None Reading_18

Challenge

In this challenge, you will be building a model of a galvanometer, which is an instrument used to measure voltages and other quantities that can be represented by voltages. Here is a video of how a galvanometer is constructed and how it works.

This device converts electrical power (albeit small amounts) into mechanical power to move the indicator needle against a torsional spring. This requires electrical-mechanical transduction of power, like a motor, but where a motor can spin its rotational inertia freely, the galvanometer moves against a torsional spring, which stores potential energy. We haven't talked about springs at all this semester, so we'll need to lay down some quality thermodynamic assumptions about springs, and talk about how they store energy. This will allow us to use them when building a model of the galvanometer.

Mechanical Springs

Mechanical springs come in all shapes and sizes. If the spring is linear, which many are (at least for small values of spring deflection), it follows Hooke's Law, which states that there is a linear relationship between force (for a translational spring) or torque (for a torsional spring) and the spring's deflection.

A diagram representing an "ideal" spring, which has negligible mass and dissipates negligible heat to the environment when it is deformed, is often drawn as follows. Both a torsional (rotational) spring and a translational spring are represented in the diagram below. Use the right hand rule to imagine the torques, angles, and angular velocities exerted upon the rotational spring.

image-3.png

As drawn, Hooke's Law can be written for the translational spring as:

$$F_k = K(x_1-x_2) = Kx_{12}$$

If you imagine the scenario in which $x_{12}>0$, or $x_1>x_2$, it is clear that the spring would be in compression as shown. If the sign of $x_{12}$ were to flip, Hooke's Law would predict a negative force, meaning that the spring would be in tension with $F_k$ pointing outwards from each end. For a translational spring, spring constant "K" can be represented in SI units of $\frac{N}{m}$.

The expression of Hooke's Law for a torsional spring is similar:

$$T_k = K(\theta_1 - \theta_2) = K\theta_{12}$$

For a torsional spring, the spring constant $K$ can be expressed in base SI units of $\frac{Nm}{rad}$.

The picture above shows a free-body diagram on each type of spring. If a spring's mass is negligible, Newton's second law for the spring indicates that the force on each end of the spring must be an equal $F_k$ for a translational spring, and $T_k$ for a torsional spring.

From an energetic perspective, if a spring is considered massless, it ONLY stores elastic potential energy, and stores no kinetic energy. If it is also assumed that the spring does not, by itself, dissipate significant energy across the system boundaries through heat transfer, and has a constant mass, then the first law tells us that any work done on the spring will cause it to store potential energy.

Work to do:
1. Reproduce verbatim the passage of the galvanometer reading starting with "The expression of" and going on through "for a torsional spring.".
2. Condense the paragraph of the galvanometer reading that begins "From an energetic perspective" into a short bulleted list of its main points.
The listing after this point is separate from the galvanometer reading.

Data excerpt:
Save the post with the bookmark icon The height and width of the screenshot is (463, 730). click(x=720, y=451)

Exercise results:
1.
The expression of Hooke's Law for a torsional spring is similar:

$$T_k = K(\theta_1 - \theta_2) = K\theta_{12}$$

For a torsional spring, the spring constant $K$ can be expressed in base SI units of $\frac{Nm}{rad}$.

The picture above shows a free-body diagram on each type of spring. If a spring's mass is negligible, Newton's second law for the spring indicates that the force on each end of the spring must be an equal $F_k$ for a translational spring, and $T_k$ for a torsional spring.

2.
- A massless spring stores only elastic potential energy and no kinetic energy.
- If the spring also has constant mass and does not, by itself, dissipate significant energy across the system boundaries through heat transfer, the first law says that any work done on it is stored as potential energy.